Despite Wednesday’s overnight fall on Wall St, the Dow is up around 12 per cent on a year ago, with all of that and then some coming since the end of October.
The same was the case, but slightly more muted, with our banking, retail and resources-heavy local market.
It’s up around 7 per cent over the year, but 11 per cent in two months.
Of course, through the year, it was anything but clear-cut that things would turn out as they have, as sentiment waxed and waned, with the Fed continuing to hike through the first half and all the while engaging in decidedly mixed messaging.
It’s doing so again, right now; with its “dot-point” forecasting “saying” it will cut three times in 2024; while also Fed members literally saying we might not be done with hikes yet.

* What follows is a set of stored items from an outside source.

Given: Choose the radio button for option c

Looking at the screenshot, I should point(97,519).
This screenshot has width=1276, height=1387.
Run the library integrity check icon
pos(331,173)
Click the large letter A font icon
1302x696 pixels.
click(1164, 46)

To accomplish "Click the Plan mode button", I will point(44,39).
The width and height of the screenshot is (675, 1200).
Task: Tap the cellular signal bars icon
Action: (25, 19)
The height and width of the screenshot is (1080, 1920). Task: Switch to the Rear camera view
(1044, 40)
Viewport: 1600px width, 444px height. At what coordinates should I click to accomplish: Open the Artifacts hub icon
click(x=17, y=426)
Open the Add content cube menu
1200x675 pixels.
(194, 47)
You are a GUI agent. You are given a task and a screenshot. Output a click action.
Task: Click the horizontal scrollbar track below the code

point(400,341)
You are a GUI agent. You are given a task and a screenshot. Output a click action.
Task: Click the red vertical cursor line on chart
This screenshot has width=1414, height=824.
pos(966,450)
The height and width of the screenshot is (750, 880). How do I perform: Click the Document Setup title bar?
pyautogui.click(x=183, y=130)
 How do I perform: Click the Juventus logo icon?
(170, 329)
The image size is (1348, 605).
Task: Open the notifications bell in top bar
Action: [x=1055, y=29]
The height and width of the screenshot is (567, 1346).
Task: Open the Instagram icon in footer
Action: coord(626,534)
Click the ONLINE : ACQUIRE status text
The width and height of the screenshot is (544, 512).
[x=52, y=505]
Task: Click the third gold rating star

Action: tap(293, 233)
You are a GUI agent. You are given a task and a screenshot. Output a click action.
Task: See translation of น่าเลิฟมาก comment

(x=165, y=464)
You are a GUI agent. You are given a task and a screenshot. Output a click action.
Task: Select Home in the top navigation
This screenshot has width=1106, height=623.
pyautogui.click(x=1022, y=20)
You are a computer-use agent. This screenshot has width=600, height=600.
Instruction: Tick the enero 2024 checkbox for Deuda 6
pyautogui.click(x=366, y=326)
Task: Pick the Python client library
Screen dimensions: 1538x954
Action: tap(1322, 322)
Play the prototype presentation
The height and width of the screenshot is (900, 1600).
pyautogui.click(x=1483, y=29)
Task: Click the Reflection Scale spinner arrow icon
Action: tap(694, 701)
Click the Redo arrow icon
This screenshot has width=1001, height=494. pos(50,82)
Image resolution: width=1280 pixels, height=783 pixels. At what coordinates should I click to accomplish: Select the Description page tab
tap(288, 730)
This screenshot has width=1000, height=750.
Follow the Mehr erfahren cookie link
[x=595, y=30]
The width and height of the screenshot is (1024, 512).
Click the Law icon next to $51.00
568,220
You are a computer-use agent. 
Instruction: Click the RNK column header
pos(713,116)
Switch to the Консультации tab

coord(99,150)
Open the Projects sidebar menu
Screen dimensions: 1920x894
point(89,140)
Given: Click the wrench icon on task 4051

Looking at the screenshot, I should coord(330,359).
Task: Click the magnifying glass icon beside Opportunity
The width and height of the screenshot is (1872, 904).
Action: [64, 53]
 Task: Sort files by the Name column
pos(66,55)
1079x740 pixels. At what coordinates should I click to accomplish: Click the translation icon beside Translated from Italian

The Fed is done, just as our own Reserve Bank is also done – albeit, I say that with one huge, uniquely antipodean qualification: if we get generalised wage rises, spreading out across the economy, in the 4-5 per cent range.
If that happened, the RBA would have to hike, even into an economy that is clearly in per capita right now and could easily slide into a full-blown recession in the new year.
Looking back over the year – and I’m talking globally; my above comment shows I’m not so sanguine about Australia – it really is quite remarkable, how well things turned out. Especially in the US and China. None of the lurking and widely predicted disasters came about.
China did not implode. Oil and gas prices did not explode. The major central banks got to broad “soft landings” without having to send their policy rates to really brutal levels.
Our own RBA has, so far, stayed on previous RBA governor Philip Lowe’s “narrow path”.
Although the data over the coming “holiday” month are going to be very interesting and very possibly negative.
The best thing to be said about our immediate future is that it is “clouded” by this crazy mix of massive immigration-driven population growth and the mother-of-all infrastructure and construction spends, sucking up skilled labour and building materials, impacting on labour costs and inflation.
A year ago, we awaited further rate hikes – and so also, the “last hike” from each of the central banks.
The RBNZ – which had started hiking earliest in 2021 – had its last hike in May, the Fed in July, the Bank of England in August.
Our RBA – about the last to start hiking, in mid-2022 – was the outlier with its November hike.
Now we “know” rate cuts are coming. But in contrast to a year ago, to me, that does not signal a Golden 2024.
The cuts will be because of serious economic pain. And there are plenty of “left field” events, lurking out there, which in 2024 we may not be so lucky to escape.